Note 4. Convertible Notes to Related Party

On October 2, 2009, we issued a convertible promissory note in the amount of $76,000 to our sole officer/director. The note bears interest at the rate of 12% per annum until paid or the note and accrued interest is converted into shares of the Company's common stock at a conversion price of $0.001 per share. The convertible note was issued in consideration of cash advances made and for services provided to the Company by the sole officer/director, who was also the Company's controlling shareholder. On August 13, 2010, the Company's sole officer/director transferred and assigned his controlling stock position to an unrelated third party but remained as the Company's sole executive officer/director. In connection with the August 2010 change in control, the convertible note payable to sole officer/director together with accrued interest was also verbally assigned to the new controlling shareholder. A written agreement was entered into between the Company and the controlling shareholder on December 31, 2013 to assign the $76,000 convertible promissory note to the controlling shareholder.

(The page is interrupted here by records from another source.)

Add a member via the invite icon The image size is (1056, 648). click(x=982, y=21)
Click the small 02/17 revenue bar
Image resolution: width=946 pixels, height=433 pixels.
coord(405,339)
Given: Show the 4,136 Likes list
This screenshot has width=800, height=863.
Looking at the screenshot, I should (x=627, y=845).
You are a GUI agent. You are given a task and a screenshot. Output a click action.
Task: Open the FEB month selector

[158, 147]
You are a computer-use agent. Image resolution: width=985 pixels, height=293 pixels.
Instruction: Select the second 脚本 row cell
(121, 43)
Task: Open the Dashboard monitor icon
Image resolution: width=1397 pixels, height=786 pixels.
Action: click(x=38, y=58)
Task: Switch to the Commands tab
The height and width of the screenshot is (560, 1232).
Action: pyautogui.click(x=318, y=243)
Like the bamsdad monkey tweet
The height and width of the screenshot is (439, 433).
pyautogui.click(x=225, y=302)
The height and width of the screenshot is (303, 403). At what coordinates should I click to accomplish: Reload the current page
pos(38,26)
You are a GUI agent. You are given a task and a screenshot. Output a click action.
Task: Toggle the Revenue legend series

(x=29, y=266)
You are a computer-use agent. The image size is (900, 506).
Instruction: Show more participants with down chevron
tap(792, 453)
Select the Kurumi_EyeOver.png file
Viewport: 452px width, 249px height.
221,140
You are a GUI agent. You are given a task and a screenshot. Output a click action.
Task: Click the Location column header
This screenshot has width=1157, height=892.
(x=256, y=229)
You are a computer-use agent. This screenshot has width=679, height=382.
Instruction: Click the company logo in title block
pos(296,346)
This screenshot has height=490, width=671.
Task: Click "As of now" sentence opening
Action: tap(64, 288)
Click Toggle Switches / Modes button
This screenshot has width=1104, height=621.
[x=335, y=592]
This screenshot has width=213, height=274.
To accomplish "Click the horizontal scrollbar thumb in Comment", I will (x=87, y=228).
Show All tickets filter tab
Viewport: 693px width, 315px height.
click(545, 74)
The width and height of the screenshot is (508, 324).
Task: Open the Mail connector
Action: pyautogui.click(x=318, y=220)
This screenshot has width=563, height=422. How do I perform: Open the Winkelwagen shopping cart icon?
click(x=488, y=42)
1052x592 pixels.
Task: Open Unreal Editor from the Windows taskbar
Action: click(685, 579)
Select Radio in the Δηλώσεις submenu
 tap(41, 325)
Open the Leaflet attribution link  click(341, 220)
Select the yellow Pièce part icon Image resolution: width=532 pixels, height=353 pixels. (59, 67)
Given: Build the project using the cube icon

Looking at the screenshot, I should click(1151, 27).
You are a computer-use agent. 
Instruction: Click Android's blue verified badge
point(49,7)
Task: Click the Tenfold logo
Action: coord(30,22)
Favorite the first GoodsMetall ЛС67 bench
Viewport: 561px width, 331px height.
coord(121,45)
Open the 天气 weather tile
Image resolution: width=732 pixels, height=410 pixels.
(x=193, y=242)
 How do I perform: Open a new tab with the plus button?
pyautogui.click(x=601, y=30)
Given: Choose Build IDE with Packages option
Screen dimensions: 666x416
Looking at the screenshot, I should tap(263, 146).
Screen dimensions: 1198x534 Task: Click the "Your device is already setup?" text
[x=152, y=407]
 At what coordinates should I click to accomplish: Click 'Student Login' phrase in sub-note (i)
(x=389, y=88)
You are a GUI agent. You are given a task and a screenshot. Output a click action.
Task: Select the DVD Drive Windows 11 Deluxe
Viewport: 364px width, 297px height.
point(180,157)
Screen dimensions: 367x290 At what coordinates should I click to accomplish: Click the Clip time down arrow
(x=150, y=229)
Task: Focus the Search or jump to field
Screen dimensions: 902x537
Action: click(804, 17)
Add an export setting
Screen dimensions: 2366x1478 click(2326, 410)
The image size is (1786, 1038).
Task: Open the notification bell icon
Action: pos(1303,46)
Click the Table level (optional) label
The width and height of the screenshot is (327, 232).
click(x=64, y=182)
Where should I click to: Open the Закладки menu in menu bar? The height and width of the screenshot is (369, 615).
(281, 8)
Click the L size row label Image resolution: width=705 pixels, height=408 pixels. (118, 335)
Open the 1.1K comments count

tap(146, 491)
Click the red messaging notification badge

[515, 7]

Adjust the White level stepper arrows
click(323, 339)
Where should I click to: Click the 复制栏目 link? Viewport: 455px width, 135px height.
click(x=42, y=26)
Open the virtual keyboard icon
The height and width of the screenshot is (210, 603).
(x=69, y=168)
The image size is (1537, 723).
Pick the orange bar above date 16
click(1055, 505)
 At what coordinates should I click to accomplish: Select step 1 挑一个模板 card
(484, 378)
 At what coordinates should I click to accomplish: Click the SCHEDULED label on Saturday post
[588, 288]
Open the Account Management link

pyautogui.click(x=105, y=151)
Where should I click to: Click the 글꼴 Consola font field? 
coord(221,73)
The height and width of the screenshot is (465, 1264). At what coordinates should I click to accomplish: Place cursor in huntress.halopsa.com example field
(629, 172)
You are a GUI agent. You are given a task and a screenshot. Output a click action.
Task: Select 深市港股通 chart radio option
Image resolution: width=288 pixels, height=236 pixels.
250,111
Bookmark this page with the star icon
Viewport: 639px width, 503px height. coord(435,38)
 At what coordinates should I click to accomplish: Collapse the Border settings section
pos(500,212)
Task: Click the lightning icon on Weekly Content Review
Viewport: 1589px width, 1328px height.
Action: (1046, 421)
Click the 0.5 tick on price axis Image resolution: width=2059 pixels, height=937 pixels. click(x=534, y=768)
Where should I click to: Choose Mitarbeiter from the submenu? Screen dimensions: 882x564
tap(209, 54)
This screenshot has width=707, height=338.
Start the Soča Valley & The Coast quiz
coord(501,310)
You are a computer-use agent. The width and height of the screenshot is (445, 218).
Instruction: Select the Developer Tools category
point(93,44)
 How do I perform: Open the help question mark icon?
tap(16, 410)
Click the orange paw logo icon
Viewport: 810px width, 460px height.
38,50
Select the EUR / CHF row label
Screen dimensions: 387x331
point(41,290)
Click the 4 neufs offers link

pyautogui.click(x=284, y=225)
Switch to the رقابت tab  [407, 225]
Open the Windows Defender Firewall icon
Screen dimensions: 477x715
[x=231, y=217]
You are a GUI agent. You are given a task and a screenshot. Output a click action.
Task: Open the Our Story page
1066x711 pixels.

As of September 30, 2014 and December 31, 2013, the outstanding note balance was $76,000 and accrued interest expense balance was $45,513 and $38,760, respectively.

On December 31, 2013, we issued a convertible promissory note in the amount of $255,681 to our controlling shareholder. The note bears interest at the rate of 1% per annum until paid or the note and accrued interest is converted into shares of the Company's common stock at a conversion price of $0.25 per share. The note was issued in consideration of cash advances made and for services provided to the Company by its former sole officer/director and an entity controlled by our sole officer/director, who was also the Company's previous controlling shareholder.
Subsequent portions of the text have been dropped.